I recently needed to control how AI crawlers access my documentation site, so I built a small tool to generate LLM.txt files. Here's how you can do it with the SERPSpur API:

python
import requests

API_KEY = "your_api_key_here"

def generate_llm_txt(rules):
response = requests.post(
"https://api.serpspur.com/v1/llm-txt/generate",
headers={"Authorization": f"Bearer {API_KEY}"},
json={"rules": rules}
)
return response.text

Example rules to allow only certain AI agents

rules = {
"user_agent": ["GPTBot", "Google-Extended"],
"disallow": ["/private/", "/api/"],
"allow": ["/public/", "/docs/"]
}

llm_content = generate_llm_txt(rules)
print(llm_content)

This gives you fine-grained control over which AI systems can access your content and what they see.
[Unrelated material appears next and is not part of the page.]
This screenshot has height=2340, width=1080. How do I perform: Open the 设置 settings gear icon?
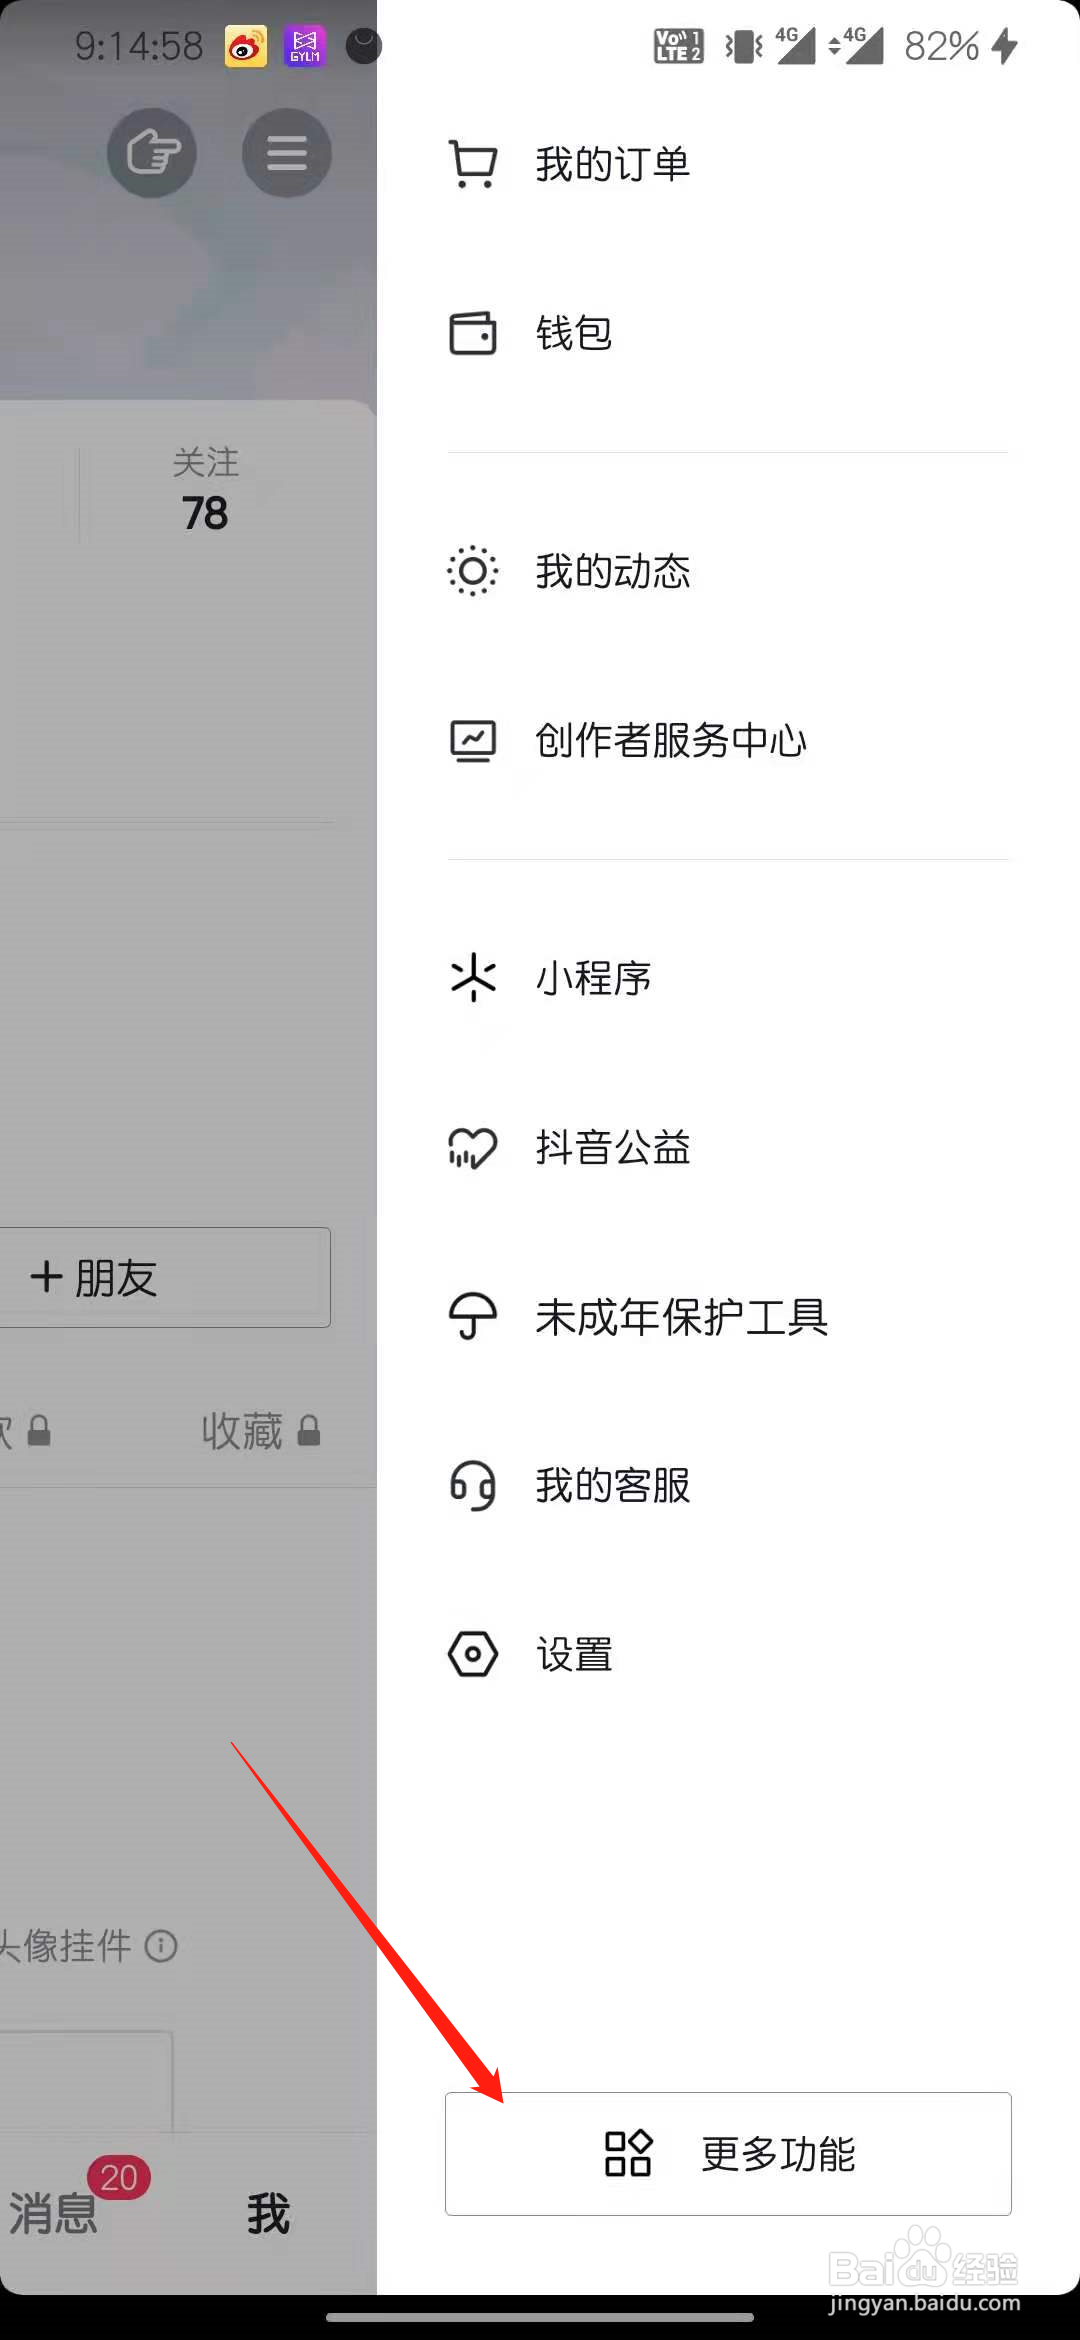click(472, 1653)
Have you implemented any LLM.txt configurations for your projects?

Top comments (3)

Sophia • Jun 12

Interesting approach! I've been manually crafting robots.txt variations for different crawlers, but this seems much more maintainable at scale. Do you handle rate-limiting or caching for repeated generation calls?

Dylan Parker • Jun 13

That's a smart way to handle AI crawlers. I've set up LLM.txt for my blog, but had trouble configuring it for multiple user agents with overlapping rules. Does your tool handle priority conflicts well?

FrishayLTD • Jun 12

Interesting use case. I've been relying on robots.txt for crawler control, but LLM.txt seems like a good supplement for AI-specific instructions. Are there any gotchas when both files are present?